--- Begin ---

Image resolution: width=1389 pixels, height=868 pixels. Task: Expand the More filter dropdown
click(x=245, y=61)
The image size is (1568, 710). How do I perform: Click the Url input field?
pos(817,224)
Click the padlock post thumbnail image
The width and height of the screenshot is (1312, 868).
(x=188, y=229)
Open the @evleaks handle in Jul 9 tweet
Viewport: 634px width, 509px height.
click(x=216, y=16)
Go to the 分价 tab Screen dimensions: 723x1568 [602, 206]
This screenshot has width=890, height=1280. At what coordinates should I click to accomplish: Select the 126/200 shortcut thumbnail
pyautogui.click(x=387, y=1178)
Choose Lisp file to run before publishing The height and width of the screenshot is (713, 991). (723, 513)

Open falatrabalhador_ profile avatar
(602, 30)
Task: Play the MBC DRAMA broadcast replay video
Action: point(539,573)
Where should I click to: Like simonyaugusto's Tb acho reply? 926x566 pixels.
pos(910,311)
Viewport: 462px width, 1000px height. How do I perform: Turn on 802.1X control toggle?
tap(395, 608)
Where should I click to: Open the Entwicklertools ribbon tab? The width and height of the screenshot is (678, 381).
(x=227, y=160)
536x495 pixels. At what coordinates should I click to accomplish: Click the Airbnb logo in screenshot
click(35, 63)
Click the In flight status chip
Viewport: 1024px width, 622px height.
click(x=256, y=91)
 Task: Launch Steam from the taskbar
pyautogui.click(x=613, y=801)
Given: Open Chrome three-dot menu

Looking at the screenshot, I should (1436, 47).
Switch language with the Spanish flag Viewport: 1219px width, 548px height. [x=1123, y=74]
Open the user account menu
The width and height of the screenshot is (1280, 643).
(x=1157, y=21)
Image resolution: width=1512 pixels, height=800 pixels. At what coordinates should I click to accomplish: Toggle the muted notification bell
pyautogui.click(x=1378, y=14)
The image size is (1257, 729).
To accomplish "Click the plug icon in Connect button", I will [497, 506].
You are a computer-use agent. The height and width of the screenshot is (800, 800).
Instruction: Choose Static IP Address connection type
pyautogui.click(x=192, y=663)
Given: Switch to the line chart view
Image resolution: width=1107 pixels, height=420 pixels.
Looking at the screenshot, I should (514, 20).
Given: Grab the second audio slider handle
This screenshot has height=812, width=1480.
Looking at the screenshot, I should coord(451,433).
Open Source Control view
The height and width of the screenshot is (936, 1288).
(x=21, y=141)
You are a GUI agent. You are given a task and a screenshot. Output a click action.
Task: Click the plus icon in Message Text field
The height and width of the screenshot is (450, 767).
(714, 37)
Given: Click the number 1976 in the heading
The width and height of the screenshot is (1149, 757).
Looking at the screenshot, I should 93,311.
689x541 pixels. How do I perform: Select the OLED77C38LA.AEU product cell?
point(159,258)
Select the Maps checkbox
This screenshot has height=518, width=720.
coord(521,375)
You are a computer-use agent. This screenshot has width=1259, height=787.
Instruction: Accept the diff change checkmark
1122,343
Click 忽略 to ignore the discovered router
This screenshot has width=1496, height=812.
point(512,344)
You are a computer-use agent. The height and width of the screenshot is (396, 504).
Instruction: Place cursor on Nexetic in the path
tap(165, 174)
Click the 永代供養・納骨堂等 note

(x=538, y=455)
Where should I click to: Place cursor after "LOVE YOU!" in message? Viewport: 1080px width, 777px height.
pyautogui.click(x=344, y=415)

--- End ---

• _Challenge_:
Reproduce all of the data above word for word, keeping every line in its original order.

• _Solved exercise_:
Image resolution: width=1389 pixels, height=868 pixels. Task: Expand the More filter dropdown
click(x=245, y=61)
The image size is (1568, 710). How do I perform: Click the Url input field?
pos(817,224)
Click the padlock post thumbnail image
The width and height of the screenshot is (1312, 868).
(x=188, y=229)
Open the @evleaks handle in Jul 9 tweet
Viewport: 634px width, 509px height.
click(x=216, y=16)
Go to the 分价 tab Screen dimensions: 723x1568 [602, 206]
This screenshot has width=890, height=1280. At what coordinates should I click to accomplish: Select the 126/200 shortcut thumbnail
pyautogui.click(x=387, y=1178)
Choose Lisp file to run before publishing The height and width of the screenshot is (713, 991). (723, 513)

Open falatrabalhador_ profile avatar
(602, 30)
Task: Play the MBC DRAMA broadcast replay video
Action: point(539,573)
Where should I click to: Like simonyaugusto's Tb acho reply? 926x566 pixels.
pos(910,311)
Viewport: 462px width, 1000px height. How do I perform: Turn on 802.1X control toggle?
tap(395, 608)
Where should I click to: Open the Entwicklertools ribbon tab? The width and height of the screenshot is (678, 381).
(x=227, y=160)
536x495 pixels. At what coordinates should I click to accomplish: Click the Airbnb logo in screenshot
click(35, 63)
Click the In flight status chip
Viewport: 1024px width, 622px height.
click(x=256, y=91)
 Task: Launch Steam from the taskbar
pyautogui.click(x=613, y=801)
Given: Open Chrome three-dot menu

Looking at the screenshot, I should (1436, 47).
Switch language with the Spanish flag Viewport: 1219px width, 548px height. [x=1123, y=74]
Open the user account menu
The width and height of the screenshot is (1280, 643).
(x=1157, y=21)
Image resolution: width=1512 pixels, height=800 pixels. At what coordinates should I click to accomplish: Toggle the muted notification bell
pyautogui.click(x=1378, y=14)
The image size is (1257, 729).
To accomplish "Click the plug icon in Connect button", I will [497, 506].
You are a computer-use agent. The height and width of the screenshot is (800, 800).
Instruction: Choose Static IP Address connection type
pyautogui.click(x=192, y=663)
Given: Switch to the line chart view
Image resolution: width=1107 pixels, height=420 pixels.
Looking at the screenshot, I should (514, 20).
Given: Grab the second audio slider handle
This screenshot has height=812, width=1480.
Looking at the screenshot, I should coord(451,433).
Open Source Control view
The height and width of the screenshot is (936, 1288).
(x=21, y=141)
You are a GUI agent. You are given a task and a screenshot. Output a click action.
Task: Click the plus icon in Message Text field
The height and width of the screenshot is (450, 767).
(714, 37)
Given: Click the number 1976 in the heading
The width and height of the screenshot is (1149, 757).
Looking at the screenshot, I should 93,311.
689x541 pixels. How do I perform: Select the OLED77C38LA.AEU product cell?
point(159,258)
Select the Maps checkbox
This screenshot has height=518, width=720.
coord(521,375)
You are a computer-use agent. This screenshot has width=1259, height=787.
Instruction: Accept the diff change checkmark
1122,343
Click 忽略 to ignore the discovered router
This screenshot has width=1496, height=812.
point(512,344)
You are a computer-use agent. The height and width of the screenshot is (396, 504).
Instruction: Place cursor on Nexetic in the path
tap(165, 174)
Click the 永代供養・納骨堂等 note

(x=538, y=455)
Where should I click to: Place cursor after "LOVE YOU!" in message? Viewport: 1080px width, 777px height.
pyautogui.click(x=344, y=415)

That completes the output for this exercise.